Berdasarkan data Badan Pusat Statistik (BPS), NTP Jawa Timur pada Desember 2025 tercatat sebesar 118,96. Angka tersebut menunjukkan posisi yang sangat kuat serta mencerminkan meningkatnya daya beli dan kesejahteraan petani di wilayah tersebut. 

Jawa Timur juga mencatat kenaikan NTP sebesar 3,95 persen dan merupakan yang tertinggi di Pulau Jawa.

Namun demikian, Wiwin menilai pemerintah daerah perlu mengantisipasi potensi penurunan NTP, terutama menjelang panen masa tanam pertama yang masih berlangsung di tengah musim hujan.

“Kita akan memasuki panen masa tanam satu yang masih diiringi musim hujan. Ini harus segera dipersiapkan penanganannya agar pascapanen berjalan baik, terutama pada tahap pengeringan gabah, sehingga nilai jual tetap tinggi dan NTP stabil,” ujarnya. 

Sebagai anggota Komisi B DPRD Jatim, Wiwin menyebut Fraksi PDI Perjuangan mendorong Pemprov Jatim menjalankan sejumlah program strategis, antara lain stabilisasi harga melalui penetapan harga minimum produk pertanian agar petani memperoleh harga yang menguntungkan.

Selain itu, pemerintah juga diminta mendorong diversifikasi pertanian dan pengolahan hasil panen menjadi produk bernilai tambah, serta memperkuat sistem pemasaran agar hasil pertanian dapat dijual lebih efektif dengan harga lebih baik.

Wiwin juga menekankan pentingnya penyediaan kredit pertanian yang mudah dan terjangkau, pengembangan pasar, subsidi untuk menekan biaya produksi, serta asuransi pertanian guna melindungi petani dari risiko gagal panen.

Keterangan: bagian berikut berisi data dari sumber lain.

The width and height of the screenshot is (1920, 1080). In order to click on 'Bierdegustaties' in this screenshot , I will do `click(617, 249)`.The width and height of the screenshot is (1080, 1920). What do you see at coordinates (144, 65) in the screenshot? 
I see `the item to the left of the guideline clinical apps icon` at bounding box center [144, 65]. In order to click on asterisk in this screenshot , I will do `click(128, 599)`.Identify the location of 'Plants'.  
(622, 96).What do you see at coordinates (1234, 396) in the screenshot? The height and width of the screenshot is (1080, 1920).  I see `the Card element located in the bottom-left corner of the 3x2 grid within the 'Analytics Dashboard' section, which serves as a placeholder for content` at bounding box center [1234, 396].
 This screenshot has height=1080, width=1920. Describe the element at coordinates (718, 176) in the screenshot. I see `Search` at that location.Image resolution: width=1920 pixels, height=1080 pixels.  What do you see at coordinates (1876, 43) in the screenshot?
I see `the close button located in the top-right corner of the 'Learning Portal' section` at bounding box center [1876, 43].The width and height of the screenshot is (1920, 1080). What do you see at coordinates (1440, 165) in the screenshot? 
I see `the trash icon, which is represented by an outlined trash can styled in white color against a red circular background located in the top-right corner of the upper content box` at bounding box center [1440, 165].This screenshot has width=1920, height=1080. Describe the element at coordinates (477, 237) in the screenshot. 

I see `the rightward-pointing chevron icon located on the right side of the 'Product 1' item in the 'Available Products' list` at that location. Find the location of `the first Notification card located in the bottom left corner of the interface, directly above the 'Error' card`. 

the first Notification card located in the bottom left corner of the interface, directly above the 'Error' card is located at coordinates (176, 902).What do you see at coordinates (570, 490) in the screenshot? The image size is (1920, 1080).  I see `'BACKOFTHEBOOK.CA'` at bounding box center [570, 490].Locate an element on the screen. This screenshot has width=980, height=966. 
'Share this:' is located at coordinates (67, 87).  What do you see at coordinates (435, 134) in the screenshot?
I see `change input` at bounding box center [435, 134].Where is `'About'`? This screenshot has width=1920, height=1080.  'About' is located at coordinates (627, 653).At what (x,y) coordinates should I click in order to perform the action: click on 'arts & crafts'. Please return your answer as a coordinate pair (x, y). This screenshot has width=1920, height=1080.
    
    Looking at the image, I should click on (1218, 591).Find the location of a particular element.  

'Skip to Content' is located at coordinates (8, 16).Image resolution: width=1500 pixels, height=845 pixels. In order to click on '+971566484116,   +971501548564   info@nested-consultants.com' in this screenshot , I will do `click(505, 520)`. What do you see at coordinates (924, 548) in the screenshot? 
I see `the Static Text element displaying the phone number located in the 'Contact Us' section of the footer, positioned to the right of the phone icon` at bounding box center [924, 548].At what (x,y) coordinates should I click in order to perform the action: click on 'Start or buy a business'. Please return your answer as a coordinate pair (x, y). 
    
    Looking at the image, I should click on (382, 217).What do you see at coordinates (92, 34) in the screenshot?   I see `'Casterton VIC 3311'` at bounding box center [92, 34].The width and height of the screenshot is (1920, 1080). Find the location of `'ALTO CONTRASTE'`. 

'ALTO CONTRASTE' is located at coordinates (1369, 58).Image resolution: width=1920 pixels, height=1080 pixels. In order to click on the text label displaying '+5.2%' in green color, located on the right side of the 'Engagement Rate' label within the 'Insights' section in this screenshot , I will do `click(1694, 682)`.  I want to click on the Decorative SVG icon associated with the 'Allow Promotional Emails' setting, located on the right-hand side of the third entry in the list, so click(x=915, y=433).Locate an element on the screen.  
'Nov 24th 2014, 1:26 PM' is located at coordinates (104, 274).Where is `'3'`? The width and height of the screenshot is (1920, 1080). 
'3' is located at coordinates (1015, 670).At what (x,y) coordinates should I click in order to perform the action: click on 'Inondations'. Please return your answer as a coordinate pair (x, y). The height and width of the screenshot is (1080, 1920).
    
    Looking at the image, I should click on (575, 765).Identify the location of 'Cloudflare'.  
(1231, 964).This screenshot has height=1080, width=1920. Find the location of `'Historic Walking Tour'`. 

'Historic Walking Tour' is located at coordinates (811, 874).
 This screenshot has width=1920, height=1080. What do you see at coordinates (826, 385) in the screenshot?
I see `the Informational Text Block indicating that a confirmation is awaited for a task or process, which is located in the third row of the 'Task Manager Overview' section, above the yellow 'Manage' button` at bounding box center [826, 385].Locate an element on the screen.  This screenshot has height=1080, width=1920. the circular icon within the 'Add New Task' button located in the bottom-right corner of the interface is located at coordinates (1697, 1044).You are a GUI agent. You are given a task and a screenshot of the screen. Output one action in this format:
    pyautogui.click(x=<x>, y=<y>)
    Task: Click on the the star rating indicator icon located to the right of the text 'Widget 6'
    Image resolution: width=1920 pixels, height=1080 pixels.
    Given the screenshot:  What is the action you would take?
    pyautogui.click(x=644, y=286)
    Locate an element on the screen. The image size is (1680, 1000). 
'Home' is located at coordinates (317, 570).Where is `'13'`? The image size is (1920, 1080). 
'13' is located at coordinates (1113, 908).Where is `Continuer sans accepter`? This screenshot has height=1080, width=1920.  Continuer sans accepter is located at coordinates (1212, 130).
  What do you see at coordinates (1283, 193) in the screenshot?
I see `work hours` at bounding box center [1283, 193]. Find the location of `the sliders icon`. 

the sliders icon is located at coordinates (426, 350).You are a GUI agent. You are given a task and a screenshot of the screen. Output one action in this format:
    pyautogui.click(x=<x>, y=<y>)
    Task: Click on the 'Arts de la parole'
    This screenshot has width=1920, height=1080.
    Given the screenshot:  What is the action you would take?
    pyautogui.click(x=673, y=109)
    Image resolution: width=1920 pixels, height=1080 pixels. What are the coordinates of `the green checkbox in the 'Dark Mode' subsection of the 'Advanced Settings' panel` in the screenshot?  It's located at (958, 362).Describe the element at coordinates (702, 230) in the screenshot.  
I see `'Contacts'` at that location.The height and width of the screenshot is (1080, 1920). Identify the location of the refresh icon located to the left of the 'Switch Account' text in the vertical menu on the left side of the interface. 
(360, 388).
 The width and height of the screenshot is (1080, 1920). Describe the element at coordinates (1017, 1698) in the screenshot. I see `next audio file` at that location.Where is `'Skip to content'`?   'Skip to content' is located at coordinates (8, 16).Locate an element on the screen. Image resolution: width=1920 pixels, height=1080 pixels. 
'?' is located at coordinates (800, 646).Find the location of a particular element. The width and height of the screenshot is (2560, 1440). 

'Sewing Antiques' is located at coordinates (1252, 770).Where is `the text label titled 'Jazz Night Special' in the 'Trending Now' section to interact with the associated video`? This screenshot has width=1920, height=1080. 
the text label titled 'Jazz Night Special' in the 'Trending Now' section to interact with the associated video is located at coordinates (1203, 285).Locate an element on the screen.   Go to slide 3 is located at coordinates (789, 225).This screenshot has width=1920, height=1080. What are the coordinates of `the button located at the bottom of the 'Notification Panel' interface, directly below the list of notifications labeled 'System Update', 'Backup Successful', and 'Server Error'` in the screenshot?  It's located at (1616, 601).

“Program pelatihan dan penyuluhan juga penting untuk meningkatkan kemampuan petani dalam mengelola usaha pertanian,” katanya.

Di samping itu, DPRD Jatim meminta perhatian serius terhadap infrastruktur pertanian, seperti perbaikan jalan usaha tani, irigasi, dan gudang penyimpanan.